In the majority of cases, patients will be discharged home the following day after bikini hip replacement with crutches. Dr. Nizam worked closely with the pioneering team in Sydney responsible for developing the process of giving patients rapid recovery.
Walking and Activities of Daily Living
Most patients are usually walking in 3 to 4 hours when using our pain management program. Patients are encouraged to wear their own clothing the night of surgery. We recommend you resume regular daily activities as soon as comfort and confidence returns after anterior total hip replacement.
Wound drains &catheter tubing: Dr. Nizam does not routinely use drains and catheters as this may increase risk of transfusion and infection, but more importantly slows down mobilization.
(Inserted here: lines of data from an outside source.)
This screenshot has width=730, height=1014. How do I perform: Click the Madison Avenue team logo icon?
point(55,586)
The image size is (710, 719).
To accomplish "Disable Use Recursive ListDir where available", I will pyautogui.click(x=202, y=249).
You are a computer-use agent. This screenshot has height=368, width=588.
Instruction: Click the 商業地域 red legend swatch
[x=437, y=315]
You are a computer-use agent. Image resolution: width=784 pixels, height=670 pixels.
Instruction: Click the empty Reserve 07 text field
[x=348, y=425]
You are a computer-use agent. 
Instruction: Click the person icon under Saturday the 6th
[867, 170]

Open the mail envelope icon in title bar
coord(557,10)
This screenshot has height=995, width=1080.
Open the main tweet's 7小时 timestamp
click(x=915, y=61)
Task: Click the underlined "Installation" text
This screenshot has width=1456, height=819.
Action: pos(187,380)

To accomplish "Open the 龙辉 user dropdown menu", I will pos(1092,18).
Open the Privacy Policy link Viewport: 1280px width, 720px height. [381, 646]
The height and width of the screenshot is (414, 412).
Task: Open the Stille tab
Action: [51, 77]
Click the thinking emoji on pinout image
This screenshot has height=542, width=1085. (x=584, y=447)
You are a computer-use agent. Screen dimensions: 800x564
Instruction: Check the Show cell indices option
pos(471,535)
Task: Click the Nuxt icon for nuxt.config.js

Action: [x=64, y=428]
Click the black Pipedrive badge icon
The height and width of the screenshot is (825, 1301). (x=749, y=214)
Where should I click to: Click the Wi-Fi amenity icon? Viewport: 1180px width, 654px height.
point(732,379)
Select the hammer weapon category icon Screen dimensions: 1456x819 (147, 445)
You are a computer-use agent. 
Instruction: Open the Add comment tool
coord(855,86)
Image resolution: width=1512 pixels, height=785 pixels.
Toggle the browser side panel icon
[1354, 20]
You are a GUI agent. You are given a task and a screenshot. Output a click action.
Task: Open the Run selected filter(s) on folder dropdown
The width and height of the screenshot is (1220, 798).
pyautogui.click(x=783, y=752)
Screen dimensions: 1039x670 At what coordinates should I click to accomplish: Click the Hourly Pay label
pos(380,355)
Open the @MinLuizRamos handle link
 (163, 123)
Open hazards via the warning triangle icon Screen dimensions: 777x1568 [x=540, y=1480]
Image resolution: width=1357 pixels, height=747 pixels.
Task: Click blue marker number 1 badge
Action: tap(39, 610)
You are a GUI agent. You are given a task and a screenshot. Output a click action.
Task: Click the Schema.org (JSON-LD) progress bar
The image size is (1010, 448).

Each patient is treated as an individual with age, physiological status, health and patient attitudes considered. Those who are extremely motivated will achieve the best recovery results.
The first 4-7 days:
Flying after a bikini hip replacement For short interstate flights, you can fly after 7 days. For long interstate journeys and flights over 5 hours, the recommendation is 6 weeks post-surgery, as patients are at an increased risk of blood clots. Make sure you advise Dr. Nizam if you intend to fly during this time. You should wear thigh high TED stockings, take aspirin 3 days before, during and after the flight, do foot and ankle exercises during the flight and have a short walk on the plane if possible. It’s absolutely crucial to stay well hydrated. If you have a previous history of DVT or PE, we need to know so that we can provide safe care.
Airport Security after anterior hip replacement Metal detectors at the airport security gates can beep with your knee or hip replacements. Unfortunately there are no ID cards or letters that would be accepted by any security staff. Patience will help you through these instances.
Sleeping: Patients are able to sleep on the side or back. You will be instructed on the most ideal sleeping positions, with the only restriction, post-anterior hip surgery, being not to extend the leg with the toes pointing outwards, which can cause hip extension.
Sex: This can be commenced almost as soon as comfort and confidence allows and depends entirely on how fast the individual patient recovers from their hip replacement.
A scar is a natural process following surgery or injury. A scar will depend on the extent of surgical incision, skin type, skin colour and other patient factors such as diabetes or skin conditions.
Regular massage on healed scars using creams and lotions can help. Silicone gel sheets applied to healed wounds like Gel Mate can also be used to soften and flatten a scar.Complications of Joint Surgery
These include general complications of anaesthesia and surgery.
Specific complications with any joint replacement surgery include risk of infection, bleeding, instability, dislocation, limb length discrepancy, blood clots, prosthetic loosening, and stiffness, nerve and vessel damage. Other risks of surgery will be discussed by Dr. Nizam before any anterior total hip replacement surgery is undertaken.